Acromegaly and gigantism

Tarakad S Ramachandran MD (Dr. Ramachandran of SUNY Upstate Medical University has no relevant financial relationships to disclose.)
Arun Ramachandran MD (Dr. Ramachandran of the State University of New York at Syracuse has no relevant financial relationships to disclose.)
Zachary N London MD, editor. (Dr. London of the University of Michigan has no relevant financial relationships to disclose.)
Originally released April 1, 1995; last updated July 24, 2015; expires July 24, 2018

Overview

Acromegaly is a disease characterized by the gradual enlargement of the peaked (acral) parts of the body, including the nose, lips, tongue, lower jaw, hands, and feet and by hyperplastic alterations in the entire osseous system. Gigantism occurs before epiphyseal closure. AIP mutations (AIPmut) often predispose to familial isolated pituitary adenomas with clinical features that may negatively impact treatment efficacy. Adolescent acromegaly, which is rare, often presents with tall stature, gigantism, tumor mass effects, and menstrual irregularities. The clinical picture of acromegaly is influenced by many factors, including the levels of growth hormone and insulin-like growth factor, age, tumor size, and the delay in diagnosis. Surgical excision of the adenoma by transnasal transsphenoidal approach or by endoscopic endonasal transsphenoidal surgery is recommended. In the case of radiotherapy, stereotactic radiosurgery with the use of the gamma knife is choice. Pegvisomant, a therapeutic option, blocks growth hormone action at peripheral receptors, normalizes insulin-like growth factor-1 levels, reduces signs and symptoms, and corrects metabolic defects.

Key points

 

• Acromegaly is a disease characterized by the gradual enlargement of the peaked (acral) parts of the body, with hyperplastic alterations in the entire osseous system.

 

• Gigantism occurs before epiphyseal closure.

 

• Acromegaly is usually diagnosed by increased insulin-like growth factor and growth hormone after an oral glucose tolerance test (OGTT).

 

• Surgical excision of the adenoma by transnasal transsphenoidal approach or by endoscopic endonasal transsphenoidal surgery is recommended. Alternatively, gamma knife therapy is also a choice.

 

• Pegvisomant therapy reduces signs and symptoms, and corrects metabolic defects.
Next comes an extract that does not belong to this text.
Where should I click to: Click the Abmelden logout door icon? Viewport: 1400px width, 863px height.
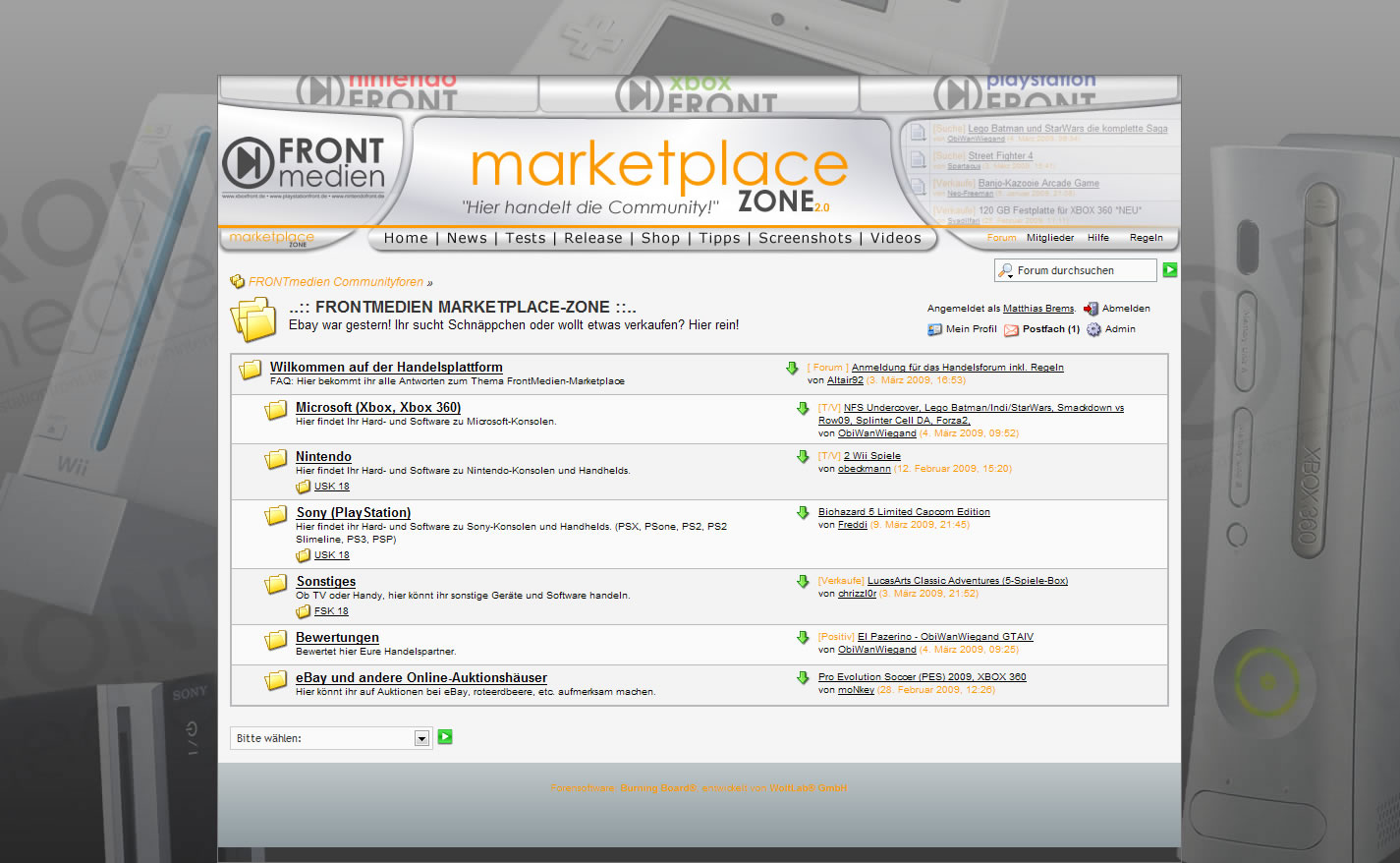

Historical note and terminology

Acromegaly, the first recognized pituitary syndrome, was described by the French physician Pierre Marie (Marie 1886). As a young neurologist working under Charcot at the Hospital Salpietre, Marie realized that many of the arthritic patients had an unusual enlargement of the hands and feet, which inspired the name he gave to this disorder (Robbins and Melmed 1987). It is a disease characterized by the gradual enlargement of the peaked (peaked/acral) parts of the body including the nose, lips, tongue, lower jaw, hands, and feet and by hyperplastic alterations in the entire osseous system. Gigantism refers to the increased linear growth affected in children when growth hormone levels are increased before epiphyseal closure. Cushing deduced that the eosinophilic tumors were due to states of overproduction and the hypopituitarism that occurred concomitantly with some eosinophilic and chromophobe adenomas was due to compression of the remaining fragment of the normal gland (Cushing 1909). In the 1920s, Evans and Long found that the injection of anterior pituitary extract caused gigantism in rats (Evans and Long 1921). The impact of species specificity of growth hormone was clarified in 1957, and treatment with human growth hormone proved effective (Lindholm 2006). The museum of cultural history at the University of Marburg has a portrait, "Die grosse Barb," which represents a women suffering from acromegaly (Krause et al 2009).